Every line of the listing below must be printed again exactly, apart from its pictures.

━━━━━ Source records ━━━━━

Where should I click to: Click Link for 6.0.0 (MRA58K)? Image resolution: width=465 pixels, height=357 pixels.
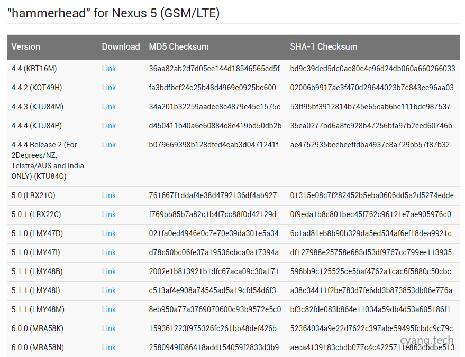(x=108, y=328)
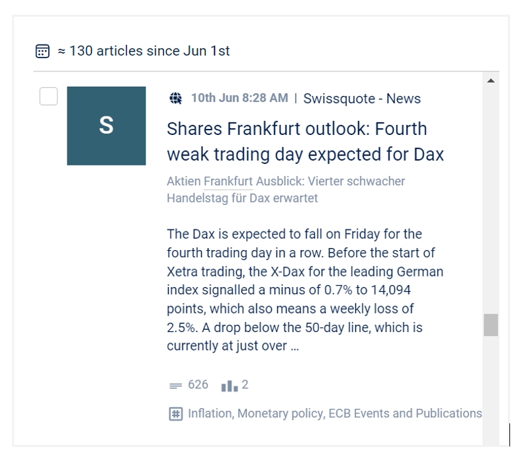Open headline 'Shares Frankfurt outlook' article

(305, 142)
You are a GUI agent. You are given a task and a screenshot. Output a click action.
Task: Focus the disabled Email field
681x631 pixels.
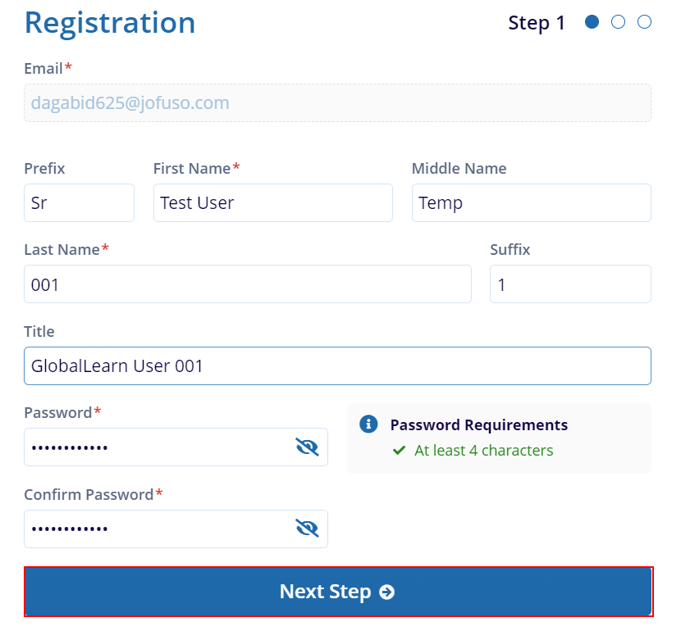(x=337, y=102)
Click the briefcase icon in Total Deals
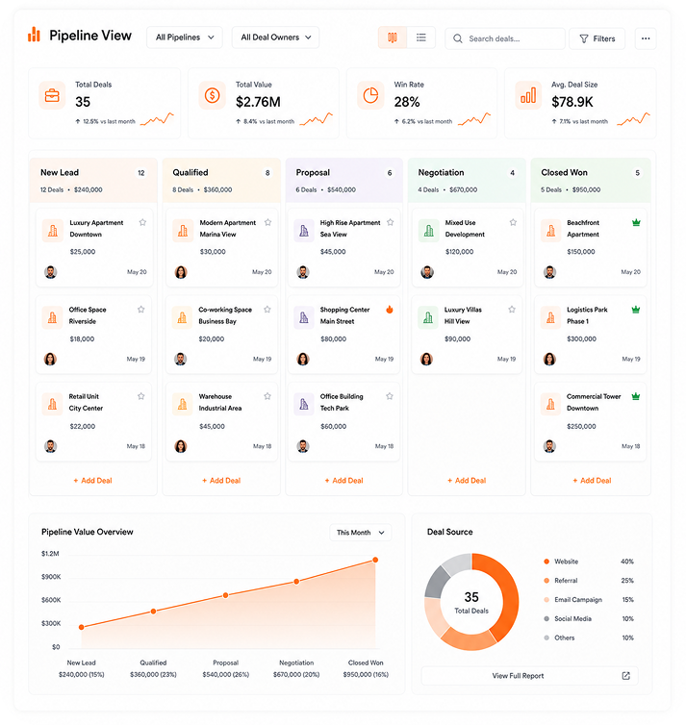This screenshot has height=725, width=686. coord(52,95)
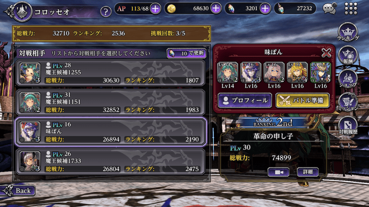Open the プロフィール profile button
The image size is (369, 207).
coord(245,101)
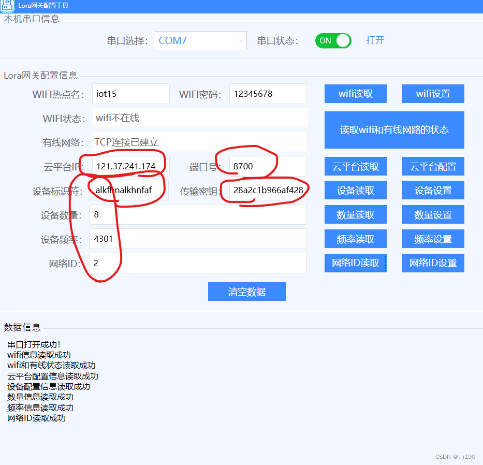Select the WIFI热点名 input showing iot15

tap(130, 94)
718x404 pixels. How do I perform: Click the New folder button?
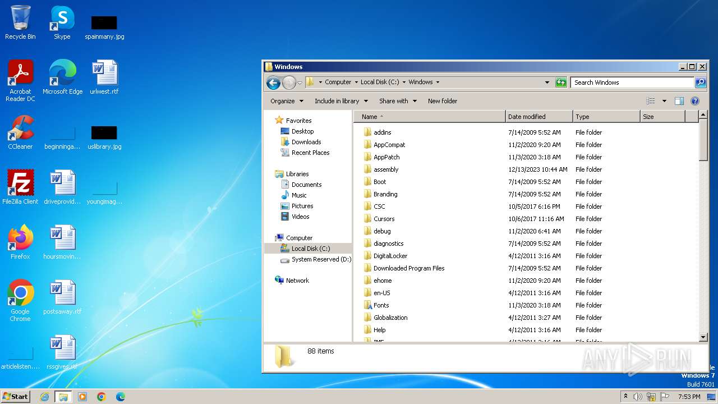(x=442, y=101)
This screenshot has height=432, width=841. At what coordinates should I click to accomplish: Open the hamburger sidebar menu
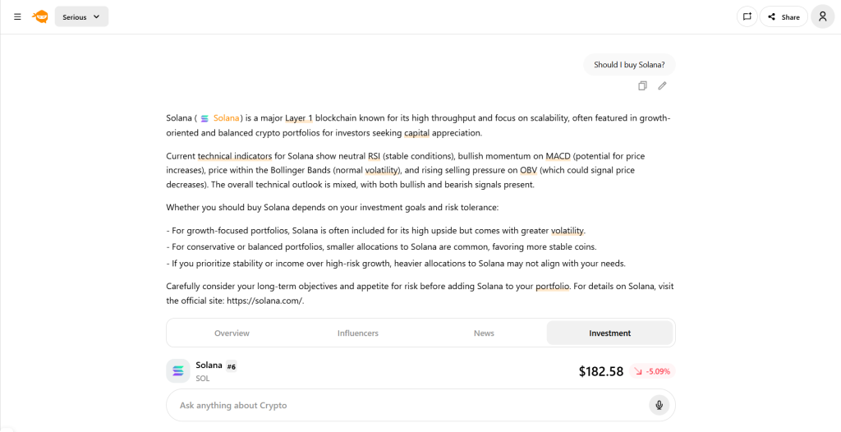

━━━━━

◆ Exercise solution
Where should I click to: Click Link for 6.0.0 (MRA58K)? Image resolution: width=465 pixels, height=357 pixels.
(x=108, y=328)
Open headline 'Shares Frankfurt outlook' article

(305, 142)
You are a GUI agent. You are given a task and a screenshot. Output a click action.
Task: Focus the disabled Email field
681x631 pixels.
(x=337, y=102)
Click the briefcase icon in Total Deals
This screenshot has height=725, width=686. coord(52,95)
Open the プロフィール profile button
The image size is (369, 207).
coord(245,101)
Select the WIFI热点名 input showing iot15

tap(130, 94)
718x404 pixels. How do I perform: Click the New folder button?
(x=442, y=101)
This screenshot has height=432, width=841. At what coordinates should I click to accomplish: Open the hamburger sidebar menu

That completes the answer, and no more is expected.